Health IT tools and more transparent relationships with providers are among the best practices that can help health insurance companies improve health management programs, according to a new report by IDC Health Insights.
"Successful payer and related IT applications managers have many challenges," including "meaningful" member education for patients who are most at risk for 30-day hospital readmissions and those who have costly chronic conditions, Deanne Kasim, IDC's research director, said in the report.
"Health management programs and the supporting IT applications are important tools in supporting emerging reimbursement models--including value-based reimbursement [and] pay for performance--while concurrently increasing the effectiveness and efficiency of care," the market intelligence firm said in an announcement.
Among the best practices identified in the report:
Choosing reimbursement models that make the most sense based on medical conditions and cases, such as bundled payments for higher-cost, definable episodes
Creating high-performing, integrated relationships with a coordinated team of providers
Implementing IT applications that integrate payer and provider access to data from claims payment, health management programs and provider reimbursement
Using IT applications that include predictive modeling and risk stratification tools, consumer experience assessments, evidence-based clinical guidelines and real-time information sharing through a secure portal
Payers are increasingly warming up to the idea of sharing data that was once fiercely guarded.

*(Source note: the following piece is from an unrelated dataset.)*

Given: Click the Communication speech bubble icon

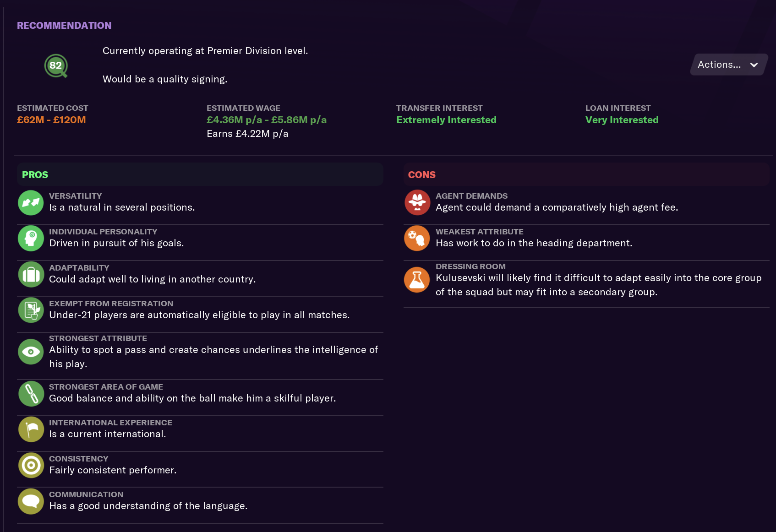Looking at the screenshot, I should (x=31, y=501).
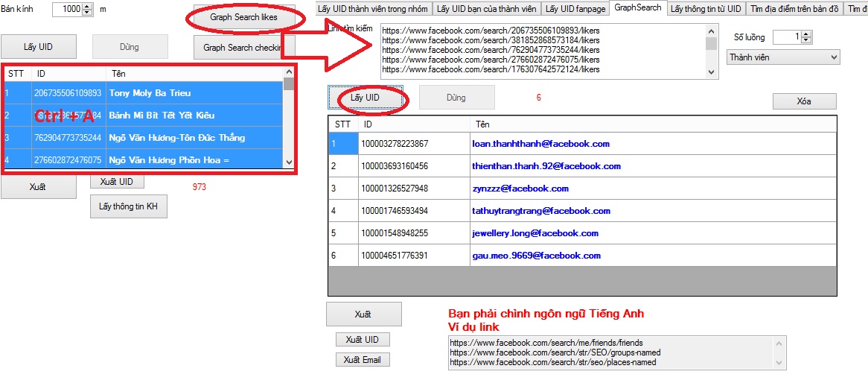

MVP Health Care, for example, has moved away from disconnected systems in favor of centralized data. "Otherwise, we'll make less informed decisions from inadequate data," Linda McCann, MVP's vice president of business intelligence, told FierceHealthPayer earlier this year.

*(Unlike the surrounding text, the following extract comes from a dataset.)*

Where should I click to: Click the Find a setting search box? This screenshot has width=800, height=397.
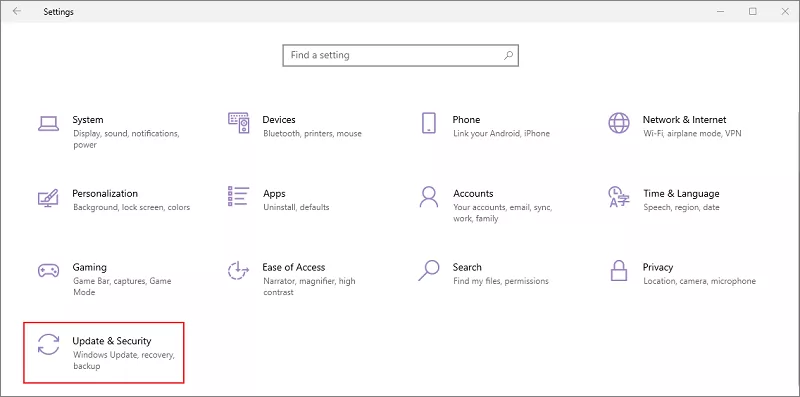(x=401, y=55)
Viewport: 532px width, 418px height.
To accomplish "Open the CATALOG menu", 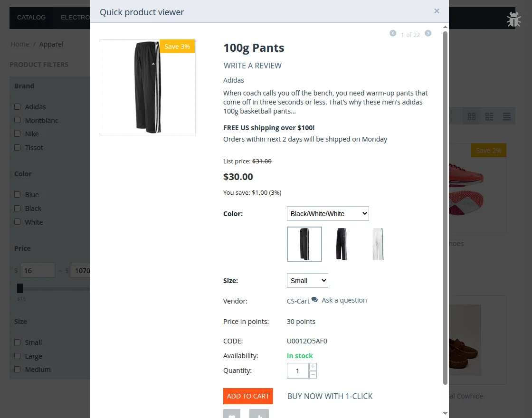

Reimbursement models--especially accountable care--are driving the shift: Without integrated data, ACOs will find it tough to measure success.
"Health management program managers need to review their overall programs and approaches to view members as a whole patient, rather than independent, soiled episodes of care," Kasim said.
"It is this fundamental shift in program philosophy ... and related IT application design that will enable care and disease management initiatives to become more efficient, lower expenses and prevent unnecessary readmissions and admissions."